Görev A: Satış psikolojisi yazısında birinci tekil şahsa ait bir söz ya da ek içeren bütün cümleleri metindeki sırasıyla alt alta yazın.
Görev B:
Satış psikolojisi yazısına göre aşağıdaki soruları yanıtlayın:
(i) Satış psikolojisi konusuna hakim olmak neye benzetiliyor?
(ii) Yazara göre "satışlarınızı patlatacak sihirli formül" gibi söylemler özellikle kimlerde çoktur?
(iii) Bu tür söylemler nerelerde havada uçuşur?
Görev C: Satış psikolojisi yazısından, "Satış Psikolojisi konusuna" sözlerinin geçtiği yerden başlayıp "gerçeği söyleyeyim mi?" sözlerinden sonra bitecek şekilde ilgili bölümü aynen yazın.

Çıkarılan Metin:
◇ ◇ ◇ ◇

Satış Psikolojisi – Satın Alma Kararının Ardındaki 2 Sır

satın alma kararının ardındaki sır

Satış Psikolojisi konusuna hakim olmak, sihirli küreye sahip olmak gibidir.

Satış psikolojisi ve insanların satın alma kararlarının altında yatan temel güdüler… Evet bugün konumuz bu ve oldukça derin. Ama önce size müşterilerinizle ilgili acı bir gerçeği söyleyeyim mi?

Siz onları anladığınızı ve çözdüğünüzü düşündükçe onlar sizi şaşırtırlar. Ve giderek azalan pazarlama bütçenizi nihayet sıfırlayana kadar, elinizde satılmamış ağır bir ürün kutusu ve boş cebinizle ayakta öylece kalakalıncaya kadar sizi şaşırtmaya devam ederler. Hadi, bu hangimizin başına gelmedi, gelmiyor bana söyleyin bi..

Bilhassa Amerikalılarda çoktur; “satışlarınızı patlatacak sihirli formül”, “bu yöntemle satışlarınızı uçurun” gibi söylemler çeşitli ajansların bloglarında ya da seminer ilanlarında havada uçuşur. Ben bu tip iddialara ve bunlarla ortaya çıkan pazarlamacılara hiçbir zaman güvenmedim, inanmadım. Ama inandığım bir şey var.

◇ ◇ ◇ ◇

Sağlanan Veriler:

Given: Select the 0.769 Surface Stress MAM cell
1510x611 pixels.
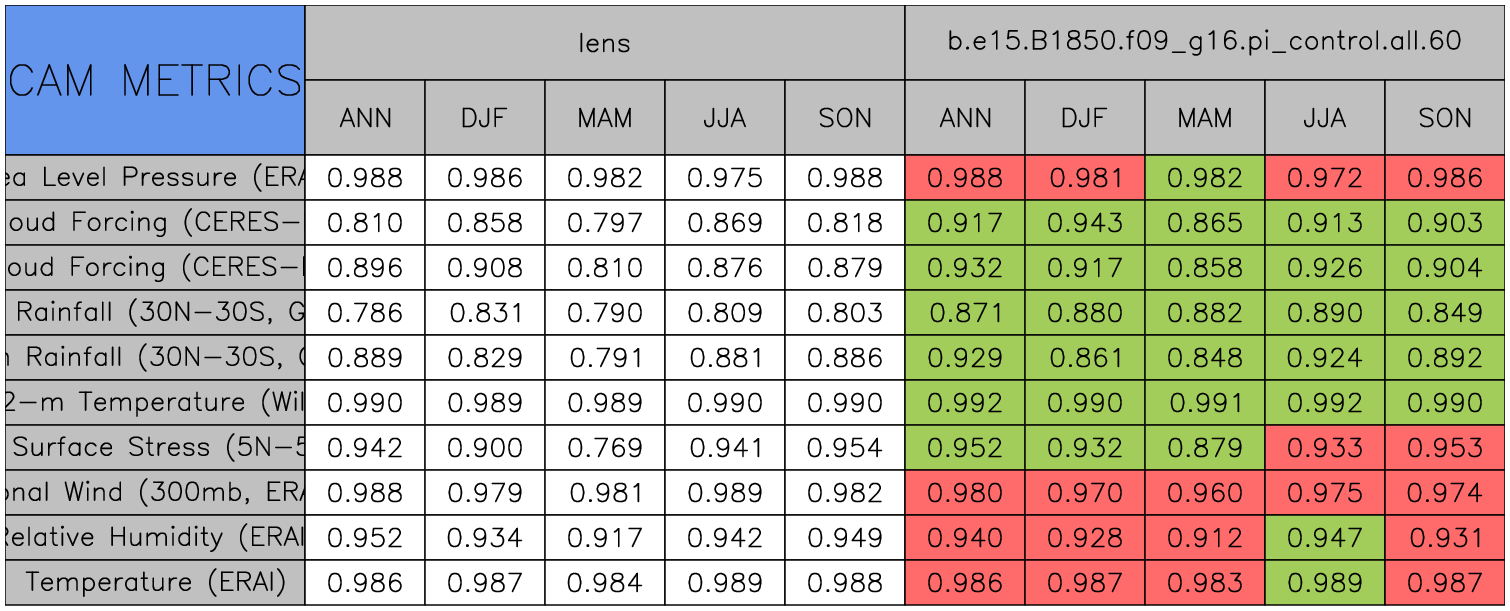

◇ ◇ ◇ ◇

Eksiksiz Yanıt A:
Ama önce size müşterilerinizle ilgili acı bir gerçeği söyleyeyim mi?
Hadi, bu hangimizin başına gelmedi, gelmiyor bana söyleyin bi..
Ben bu tip iddialara ve bunlarla ortaya çıkan pazarlamacılara hiçbir zaman güvenmedim, inanmadım.
Ama inandığım bir şey var.

Eksiksiz Yanıt B:
(i) Sihirli küreye sahip olmaya.
(ii) Amerikalılarda.
(iii) Çeşitli ajansların bloglarında ya da seminer ilanlarında.

Eksiksiz Yanıt C:
Satış Psikolojisi konusuna hakim olmak, sihirli küreye sahip olmak gibidir.

Satış psikolojisi ve insanların satın alma kararlarının altında yatan temel güdüler… Evet bugün konumuz bu ve oldukça derin. Ama önce size müşterilerinizle ilgili acı bir gerçeği söyleyeyim mi?